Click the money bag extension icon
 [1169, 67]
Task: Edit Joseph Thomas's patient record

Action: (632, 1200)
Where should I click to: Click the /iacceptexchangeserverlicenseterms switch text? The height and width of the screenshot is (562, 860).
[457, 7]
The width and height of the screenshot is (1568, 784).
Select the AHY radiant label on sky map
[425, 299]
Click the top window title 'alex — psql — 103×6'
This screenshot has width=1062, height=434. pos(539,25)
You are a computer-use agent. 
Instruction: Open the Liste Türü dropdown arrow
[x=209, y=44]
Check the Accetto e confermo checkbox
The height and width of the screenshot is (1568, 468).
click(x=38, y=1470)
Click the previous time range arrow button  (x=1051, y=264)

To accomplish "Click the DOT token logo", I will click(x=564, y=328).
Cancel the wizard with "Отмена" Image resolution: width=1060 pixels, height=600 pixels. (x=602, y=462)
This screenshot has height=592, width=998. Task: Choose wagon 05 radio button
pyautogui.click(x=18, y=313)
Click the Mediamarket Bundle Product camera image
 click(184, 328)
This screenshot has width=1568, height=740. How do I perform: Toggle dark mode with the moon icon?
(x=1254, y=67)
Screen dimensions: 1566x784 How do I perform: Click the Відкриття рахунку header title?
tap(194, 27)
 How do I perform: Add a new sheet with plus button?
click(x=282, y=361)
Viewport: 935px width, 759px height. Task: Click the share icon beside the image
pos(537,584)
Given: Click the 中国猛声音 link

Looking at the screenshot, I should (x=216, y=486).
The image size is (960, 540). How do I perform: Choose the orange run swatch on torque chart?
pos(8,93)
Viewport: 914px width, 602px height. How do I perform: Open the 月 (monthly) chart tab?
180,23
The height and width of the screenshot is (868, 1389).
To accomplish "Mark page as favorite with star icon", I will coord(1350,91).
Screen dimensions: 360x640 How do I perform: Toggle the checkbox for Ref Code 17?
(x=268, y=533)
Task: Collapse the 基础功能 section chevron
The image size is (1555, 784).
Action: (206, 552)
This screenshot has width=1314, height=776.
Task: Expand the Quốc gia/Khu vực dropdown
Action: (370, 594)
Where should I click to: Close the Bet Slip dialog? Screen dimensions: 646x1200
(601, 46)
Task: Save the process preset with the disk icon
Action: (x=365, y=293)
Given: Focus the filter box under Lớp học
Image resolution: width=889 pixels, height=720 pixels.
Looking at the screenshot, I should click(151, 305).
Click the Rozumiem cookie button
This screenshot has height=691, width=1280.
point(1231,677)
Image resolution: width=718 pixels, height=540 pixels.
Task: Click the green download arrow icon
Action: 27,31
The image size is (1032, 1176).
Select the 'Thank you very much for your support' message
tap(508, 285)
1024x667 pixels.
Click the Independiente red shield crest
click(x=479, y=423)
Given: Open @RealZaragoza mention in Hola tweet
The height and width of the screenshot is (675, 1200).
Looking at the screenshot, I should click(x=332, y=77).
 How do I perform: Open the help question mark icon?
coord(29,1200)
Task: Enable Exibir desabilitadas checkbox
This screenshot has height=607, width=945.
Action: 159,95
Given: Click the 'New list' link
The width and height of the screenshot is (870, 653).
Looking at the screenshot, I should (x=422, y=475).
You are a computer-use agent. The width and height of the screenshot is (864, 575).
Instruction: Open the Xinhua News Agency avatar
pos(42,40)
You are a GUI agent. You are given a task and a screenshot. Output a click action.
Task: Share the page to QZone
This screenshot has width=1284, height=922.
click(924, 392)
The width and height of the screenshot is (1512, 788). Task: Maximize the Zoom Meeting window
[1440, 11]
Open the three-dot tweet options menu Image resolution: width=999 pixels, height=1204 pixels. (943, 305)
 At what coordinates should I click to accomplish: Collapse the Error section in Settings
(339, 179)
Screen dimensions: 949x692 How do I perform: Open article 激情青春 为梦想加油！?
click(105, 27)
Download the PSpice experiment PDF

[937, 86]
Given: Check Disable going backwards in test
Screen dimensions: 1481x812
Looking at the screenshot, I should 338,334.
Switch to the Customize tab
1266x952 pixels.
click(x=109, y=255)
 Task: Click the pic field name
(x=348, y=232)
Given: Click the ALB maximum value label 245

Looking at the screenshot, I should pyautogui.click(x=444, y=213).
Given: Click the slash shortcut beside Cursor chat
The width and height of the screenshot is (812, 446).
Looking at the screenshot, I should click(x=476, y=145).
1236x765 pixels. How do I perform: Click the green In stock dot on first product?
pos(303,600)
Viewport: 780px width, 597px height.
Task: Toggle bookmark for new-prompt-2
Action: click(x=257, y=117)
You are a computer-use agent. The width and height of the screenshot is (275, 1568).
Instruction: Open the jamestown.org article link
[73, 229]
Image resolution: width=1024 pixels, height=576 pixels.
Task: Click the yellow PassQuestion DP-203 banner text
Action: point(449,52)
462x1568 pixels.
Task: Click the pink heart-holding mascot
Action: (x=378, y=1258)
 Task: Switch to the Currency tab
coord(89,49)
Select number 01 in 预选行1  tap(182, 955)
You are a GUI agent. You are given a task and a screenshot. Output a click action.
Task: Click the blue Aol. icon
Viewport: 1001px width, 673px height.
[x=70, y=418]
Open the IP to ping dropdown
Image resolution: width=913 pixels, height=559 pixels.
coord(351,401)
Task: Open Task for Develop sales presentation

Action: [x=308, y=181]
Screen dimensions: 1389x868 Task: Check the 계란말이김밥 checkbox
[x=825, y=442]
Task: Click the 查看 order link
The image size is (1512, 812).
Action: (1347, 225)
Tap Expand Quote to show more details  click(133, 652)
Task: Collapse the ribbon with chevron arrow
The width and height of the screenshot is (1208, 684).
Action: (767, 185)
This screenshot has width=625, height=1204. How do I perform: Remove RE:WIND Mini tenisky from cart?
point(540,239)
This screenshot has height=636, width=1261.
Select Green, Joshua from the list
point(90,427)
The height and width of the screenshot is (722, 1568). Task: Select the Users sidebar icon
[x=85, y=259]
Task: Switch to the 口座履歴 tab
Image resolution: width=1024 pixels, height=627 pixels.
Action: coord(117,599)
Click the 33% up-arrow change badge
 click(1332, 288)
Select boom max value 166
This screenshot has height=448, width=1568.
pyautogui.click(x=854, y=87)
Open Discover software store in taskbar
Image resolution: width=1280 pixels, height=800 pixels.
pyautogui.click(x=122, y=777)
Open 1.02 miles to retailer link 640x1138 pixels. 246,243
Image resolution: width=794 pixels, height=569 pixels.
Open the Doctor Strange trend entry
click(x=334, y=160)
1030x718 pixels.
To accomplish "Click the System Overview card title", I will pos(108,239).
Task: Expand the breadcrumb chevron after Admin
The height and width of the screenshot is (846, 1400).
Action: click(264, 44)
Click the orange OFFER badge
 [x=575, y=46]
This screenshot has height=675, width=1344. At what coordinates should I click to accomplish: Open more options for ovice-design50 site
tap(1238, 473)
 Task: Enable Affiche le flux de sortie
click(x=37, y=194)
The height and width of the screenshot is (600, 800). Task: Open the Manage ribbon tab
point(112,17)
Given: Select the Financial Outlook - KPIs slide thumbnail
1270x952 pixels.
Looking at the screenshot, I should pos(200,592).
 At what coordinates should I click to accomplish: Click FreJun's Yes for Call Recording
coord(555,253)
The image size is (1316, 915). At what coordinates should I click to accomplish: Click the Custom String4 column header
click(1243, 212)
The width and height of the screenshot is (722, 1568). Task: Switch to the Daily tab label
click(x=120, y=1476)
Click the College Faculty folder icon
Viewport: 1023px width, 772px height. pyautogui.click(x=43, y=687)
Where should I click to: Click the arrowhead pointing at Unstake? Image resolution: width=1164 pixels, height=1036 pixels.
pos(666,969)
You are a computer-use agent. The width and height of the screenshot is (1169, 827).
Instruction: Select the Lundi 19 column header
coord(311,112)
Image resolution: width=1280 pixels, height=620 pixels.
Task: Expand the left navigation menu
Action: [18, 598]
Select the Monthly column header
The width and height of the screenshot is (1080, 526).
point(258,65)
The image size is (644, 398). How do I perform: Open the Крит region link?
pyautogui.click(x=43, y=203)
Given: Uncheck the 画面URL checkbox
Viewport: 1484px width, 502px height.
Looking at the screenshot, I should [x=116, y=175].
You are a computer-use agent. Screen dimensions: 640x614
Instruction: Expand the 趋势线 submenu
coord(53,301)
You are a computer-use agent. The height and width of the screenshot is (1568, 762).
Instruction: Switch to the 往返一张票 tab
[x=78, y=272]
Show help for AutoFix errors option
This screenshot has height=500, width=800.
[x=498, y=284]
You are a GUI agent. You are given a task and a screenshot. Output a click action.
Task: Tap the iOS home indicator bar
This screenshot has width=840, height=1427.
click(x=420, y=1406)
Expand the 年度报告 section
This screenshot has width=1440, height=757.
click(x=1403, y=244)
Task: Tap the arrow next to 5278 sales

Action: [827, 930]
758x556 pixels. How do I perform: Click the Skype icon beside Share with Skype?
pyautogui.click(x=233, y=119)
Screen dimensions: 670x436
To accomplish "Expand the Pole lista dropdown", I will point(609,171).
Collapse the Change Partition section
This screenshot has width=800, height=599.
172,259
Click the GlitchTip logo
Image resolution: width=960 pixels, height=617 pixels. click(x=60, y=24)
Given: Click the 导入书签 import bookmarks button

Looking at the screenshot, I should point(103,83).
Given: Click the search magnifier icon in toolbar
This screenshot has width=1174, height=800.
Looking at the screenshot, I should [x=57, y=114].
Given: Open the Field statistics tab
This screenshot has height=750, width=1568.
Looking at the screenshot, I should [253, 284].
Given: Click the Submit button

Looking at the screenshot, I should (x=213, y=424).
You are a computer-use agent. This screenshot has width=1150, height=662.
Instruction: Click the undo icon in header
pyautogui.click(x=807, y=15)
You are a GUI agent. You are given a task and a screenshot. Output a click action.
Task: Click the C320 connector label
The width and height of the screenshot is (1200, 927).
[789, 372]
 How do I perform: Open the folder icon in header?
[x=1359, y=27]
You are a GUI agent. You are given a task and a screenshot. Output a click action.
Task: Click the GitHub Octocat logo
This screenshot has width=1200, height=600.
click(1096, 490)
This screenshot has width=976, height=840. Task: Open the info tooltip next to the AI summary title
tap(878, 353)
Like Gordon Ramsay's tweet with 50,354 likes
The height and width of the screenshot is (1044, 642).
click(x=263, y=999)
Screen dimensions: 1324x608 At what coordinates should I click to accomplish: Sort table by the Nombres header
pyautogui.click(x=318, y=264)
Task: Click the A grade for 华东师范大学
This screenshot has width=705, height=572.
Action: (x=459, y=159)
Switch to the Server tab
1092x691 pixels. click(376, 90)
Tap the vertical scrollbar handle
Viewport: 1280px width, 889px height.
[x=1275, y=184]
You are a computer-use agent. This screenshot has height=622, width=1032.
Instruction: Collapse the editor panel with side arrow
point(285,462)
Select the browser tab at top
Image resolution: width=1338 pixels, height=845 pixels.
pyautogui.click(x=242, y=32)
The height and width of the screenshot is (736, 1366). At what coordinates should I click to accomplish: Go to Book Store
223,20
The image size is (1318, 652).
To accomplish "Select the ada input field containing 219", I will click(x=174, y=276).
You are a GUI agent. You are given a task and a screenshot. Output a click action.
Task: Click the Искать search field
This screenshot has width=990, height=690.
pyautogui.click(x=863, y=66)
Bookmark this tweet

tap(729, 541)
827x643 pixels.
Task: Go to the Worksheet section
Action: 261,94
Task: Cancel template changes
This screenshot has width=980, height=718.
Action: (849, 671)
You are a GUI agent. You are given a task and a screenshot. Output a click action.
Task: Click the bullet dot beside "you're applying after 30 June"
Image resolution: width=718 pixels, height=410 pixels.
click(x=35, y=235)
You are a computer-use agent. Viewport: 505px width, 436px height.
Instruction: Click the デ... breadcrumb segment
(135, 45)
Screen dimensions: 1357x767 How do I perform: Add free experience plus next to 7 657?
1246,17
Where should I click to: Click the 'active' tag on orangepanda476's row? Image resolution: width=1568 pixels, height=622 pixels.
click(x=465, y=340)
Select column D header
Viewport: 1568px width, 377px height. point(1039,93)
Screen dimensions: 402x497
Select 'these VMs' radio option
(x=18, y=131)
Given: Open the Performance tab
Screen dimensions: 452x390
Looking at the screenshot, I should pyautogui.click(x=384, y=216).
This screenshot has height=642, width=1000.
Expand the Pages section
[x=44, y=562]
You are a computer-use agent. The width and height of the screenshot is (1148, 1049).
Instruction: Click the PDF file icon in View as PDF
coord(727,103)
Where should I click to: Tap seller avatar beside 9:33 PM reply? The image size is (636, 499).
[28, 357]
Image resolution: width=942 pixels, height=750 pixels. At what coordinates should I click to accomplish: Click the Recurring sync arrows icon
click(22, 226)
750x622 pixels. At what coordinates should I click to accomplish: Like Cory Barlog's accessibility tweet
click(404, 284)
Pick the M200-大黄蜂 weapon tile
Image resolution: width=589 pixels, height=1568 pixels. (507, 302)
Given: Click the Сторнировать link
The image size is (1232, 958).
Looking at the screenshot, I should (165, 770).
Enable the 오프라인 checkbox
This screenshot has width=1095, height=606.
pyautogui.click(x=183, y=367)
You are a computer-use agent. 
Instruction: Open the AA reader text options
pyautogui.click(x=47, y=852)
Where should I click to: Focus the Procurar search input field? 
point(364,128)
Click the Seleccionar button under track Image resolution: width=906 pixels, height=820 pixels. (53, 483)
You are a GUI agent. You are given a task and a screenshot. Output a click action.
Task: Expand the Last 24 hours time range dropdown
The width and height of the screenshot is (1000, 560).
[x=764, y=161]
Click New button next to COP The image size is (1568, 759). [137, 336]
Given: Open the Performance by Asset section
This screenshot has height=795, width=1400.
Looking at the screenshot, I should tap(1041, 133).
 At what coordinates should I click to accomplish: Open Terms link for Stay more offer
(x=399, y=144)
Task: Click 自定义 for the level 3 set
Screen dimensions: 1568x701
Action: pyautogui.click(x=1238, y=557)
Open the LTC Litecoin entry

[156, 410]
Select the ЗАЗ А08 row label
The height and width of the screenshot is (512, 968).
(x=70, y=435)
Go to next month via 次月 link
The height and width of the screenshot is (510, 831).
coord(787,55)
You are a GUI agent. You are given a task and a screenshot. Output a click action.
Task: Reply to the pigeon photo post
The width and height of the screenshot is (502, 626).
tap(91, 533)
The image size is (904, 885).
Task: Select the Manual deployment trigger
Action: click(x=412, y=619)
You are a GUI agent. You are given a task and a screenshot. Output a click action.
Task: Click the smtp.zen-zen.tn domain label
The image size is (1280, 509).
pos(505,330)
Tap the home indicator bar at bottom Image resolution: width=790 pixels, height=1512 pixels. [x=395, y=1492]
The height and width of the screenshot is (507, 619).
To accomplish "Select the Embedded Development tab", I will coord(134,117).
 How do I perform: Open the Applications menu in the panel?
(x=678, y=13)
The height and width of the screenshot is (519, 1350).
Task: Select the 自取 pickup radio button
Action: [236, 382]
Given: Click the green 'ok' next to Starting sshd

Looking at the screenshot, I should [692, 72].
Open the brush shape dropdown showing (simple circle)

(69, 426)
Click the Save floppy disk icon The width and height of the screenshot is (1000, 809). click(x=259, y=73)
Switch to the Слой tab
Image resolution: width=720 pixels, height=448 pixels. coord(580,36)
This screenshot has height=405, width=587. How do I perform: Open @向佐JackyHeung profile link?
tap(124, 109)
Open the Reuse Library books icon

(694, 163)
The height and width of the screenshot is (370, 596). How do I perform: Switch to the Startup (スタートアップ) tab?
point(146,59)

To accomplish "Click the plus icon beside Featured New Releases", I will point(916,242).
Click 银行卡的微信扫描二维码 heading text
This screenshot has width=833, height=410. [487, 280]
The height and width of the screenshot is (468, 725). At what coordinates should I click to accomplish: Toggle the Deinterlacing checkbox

Directions for this task: Taking the listing above as a whole, state how many of its lines hold the string "computer". No other output is permitted.

Written solution: 11